“The sky’s the limit.”
— Brad Stevens on Jared Sullinger.
There are nights when Sullinger raises his ceiling, the so-called limit on just how the second-year Celtics forward might one day become if he reaches his full potential.
There are nights when it seems, as Sullinger’s coach said, there really is no limit at all, and that, maybe, the only thing that could stop Sullinger from being a dominant force every night is himself.
Friday was one of those nights when Sullinger dazzled the TD Garden audience and crushed the Sacramento Kings with a career-high 31 points and 16 rebounds as he carried the Celtics to a 99-89 win.
It marked the Celtics’ third straight victory, their longest streak since winning three straight from Dec. 3-8, when they beat Milwaukee, Denver, and New York.

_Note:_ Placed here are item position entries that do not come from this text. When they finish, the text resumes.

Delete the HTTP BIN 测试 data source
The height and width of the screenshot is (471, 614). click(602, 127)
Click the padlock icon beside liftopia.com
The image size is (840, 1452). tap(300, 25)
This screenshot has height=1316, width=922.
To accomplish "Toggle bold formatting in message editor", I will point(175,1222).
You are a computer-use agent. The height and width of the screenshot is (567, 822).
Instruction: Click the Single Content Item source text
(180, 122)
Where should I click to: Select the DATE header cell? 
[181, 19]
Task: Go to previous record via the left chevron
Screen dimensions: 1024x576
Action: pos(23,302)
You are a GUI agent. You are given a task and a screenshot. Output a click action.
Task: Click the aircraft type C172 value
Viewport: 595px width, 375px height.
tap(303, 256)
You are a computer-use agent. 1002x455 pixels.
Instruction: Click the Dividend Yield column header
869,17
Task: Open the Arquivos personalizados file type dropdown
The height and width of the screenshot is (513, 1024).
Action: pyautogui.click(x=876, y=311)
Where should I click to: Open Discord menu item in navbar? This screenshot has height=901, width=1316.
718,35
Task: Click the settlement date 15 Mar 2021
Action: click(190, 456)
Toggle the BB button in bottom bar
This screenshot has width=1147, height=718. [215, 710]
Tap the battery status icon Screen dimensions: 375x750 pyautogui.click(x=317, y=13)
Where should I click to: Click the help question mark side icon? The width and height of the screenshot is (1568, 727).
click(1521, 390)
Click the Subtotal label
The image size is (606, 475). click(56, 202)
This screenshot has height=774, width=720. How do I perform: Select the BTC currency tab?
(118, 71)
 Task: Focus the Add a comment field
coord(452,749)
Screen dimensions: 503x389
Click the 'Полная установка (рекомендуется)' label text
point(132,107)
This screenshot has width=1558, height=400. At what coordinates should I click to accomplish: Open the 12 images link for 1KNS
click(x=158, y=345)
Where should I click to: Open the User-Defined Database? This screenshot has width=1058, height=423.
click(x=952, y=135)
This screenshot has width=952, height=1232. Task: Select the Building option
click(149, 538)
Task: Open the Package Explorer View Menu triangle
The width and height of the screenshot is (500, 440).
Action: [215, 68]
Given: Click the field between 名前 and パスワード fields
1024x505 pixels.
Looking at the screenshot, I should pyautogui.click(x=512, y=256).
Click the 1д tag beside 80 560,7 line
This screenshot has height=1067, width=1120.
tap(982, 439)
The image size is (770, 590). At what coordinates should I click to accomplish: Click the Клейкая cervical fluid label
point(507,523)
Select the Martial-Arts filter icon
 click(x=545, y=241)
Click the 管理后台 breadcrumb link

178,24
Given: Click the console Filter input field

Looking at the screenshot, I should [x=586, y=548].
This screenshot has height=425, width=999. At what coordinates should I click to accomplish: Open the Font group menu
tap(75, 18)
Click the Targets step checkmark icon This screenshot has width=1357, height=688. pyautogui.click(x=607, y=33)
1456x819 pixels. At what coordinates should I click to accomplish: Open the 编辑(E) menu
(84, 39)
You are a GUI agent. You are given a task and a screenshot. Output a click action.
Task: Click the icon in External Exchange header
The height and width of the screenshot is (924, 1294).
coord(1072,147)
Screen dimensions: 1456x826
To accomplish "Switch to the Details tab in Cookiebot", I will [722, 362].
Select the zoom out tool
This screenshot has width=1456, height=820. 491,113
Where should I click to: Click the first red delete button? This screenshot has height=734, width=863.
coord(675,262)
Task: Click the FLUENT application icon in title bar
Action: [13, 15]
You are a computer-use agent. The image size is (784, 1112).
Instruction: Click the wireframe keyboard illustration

Moreover, after posting a 2-15 record in January, the worst record in any calendar month in franchise history, the Celtics (18-33) improved to 3-0 in February.
Their latest win came on the surgically-repaired back of Sullinger, who notched his 16th double-double this season, his 11th in the last 20 games, and his fourth in a row.
“He’s always there, it seems like,” said reserve guard Jerryd Bayless, who scored 19, his most as a Celtic. “Jared’s a very talented basketball player and we need to him to play like that every night.”
Sullinger also stepped up with starting guards Rajon Rondo (soreness) and Avery Bradley (ankle) both sidelined.
“Tip your hat to Jared Sullinger,” said Kings coach Michael Malone. “He came in here and dominated us tonight.”
Sullinger, who made 14 of 24 shots, was dynamite in the fourth quarter, when the Celtics took control.
He scored 14 points in the final stanza, including 9 during a back-breaking 19-2 Celtics run that gave them a 93-75 lead with 6:07 left in the game.
“[Sullinger] had an incredible game today,” said Kings center DeMarcus Cousins.
But so did Cousins, who matched Sullinger in points (31) and rebounds (16) as the two went back and forth in the paint all night.
“It was a battle down there,” Stevens said.
A key difference: Cousins is listed at 6 feet 11 inches while Sullinger is listed at 6-9, though he’s really closer to 6-7, making him one of the more undersized post players in the league.
“And that’s what makes Jared unique is he’s a big, strong guy that can score over bigger guys in the post,” Stevens said. “But then, that’s why it’s so critical, and we’ve talked about it, that he continues to work and refine his perimeter game, which he’s obviously doing well with. But it’s not where it will be someday.”
Said Sullinger: “I just went out and played my game. I’ve been doing it for the last couple games and just letting everything go [and] just showing better body language, according to my father.”
Sullinger’s father, Satch, coached Sullinger throughout high school in Ohio, and Satch was never easy on his son. Satch also came to Boston recently and told his son that the way he was carrying himself wasn’t good enough.
Sullinger has turned his game up ever since, though he deferred on taking credit.
“Everybody is talking about my individual performance, but I’m just glad we got the win,” he said. “I’m always a team player. As a team, we played great.”
The Celtics did provide one of their better all-around performances, especially considering they were so shorthanded.
Bayless made 4 of 5 3-pointers and veteran swingman Gerald Wallace nearly pulled off a triple-double with 8 points, 9 assists, and 12 rebounds.
Rookie forward Kelly Olynyk added 11 points, 9 rebounds, and 5 assists. And Jeff Green scored 17, though he struggled, hitting just 6 of 20 shots after scoring 36 Wednesday against Philadelphia.
The Kings (17-33) were playing without starters Rudy Gay (flu) and Marcus Thornton (hip). Guard Isaiah Thomas tried to fill the void with 24 points.
But again, it came back to Sullinger, whose night was all the more encouraging because he said he still hasn’t completely recovered from back surgery that cut his rookie year short.
“I think he feels better every day, and you know, it’s like we talked about last week: fair or unfair, that’s who we need him to be,” Stevens. “And so that’s the opportunity in front of him.
“He’s capable, and I’m not saying that you have to get a double-double every day, but he’s darn near capable of doing that. And so I think that the more that we can continue to build off that, the better.”
Unlike at Ohio State, Sullinger said he has more space to operate in the NBA.
“In college, I was doubled all the time, so I had to find ways to score,” he said.
He’s made the most of the additional room, but the key, as Sullinger knows, is consistency.
“That’s what the great players do,” he said. “They’re consistent. They play night in, night out and they give it their all. That’s why they’re considered great.”
They also work on their game and add to it each summer — a move, a shot, something.
“I’m sure my dad will find something,” Sullinger said, smiling.
It will all help Sullinger reach his potential, whatever it might be.
“How high does he reach?” Stevens asked. “He’s not there. That’s the good news. He’s not there. He can get better.”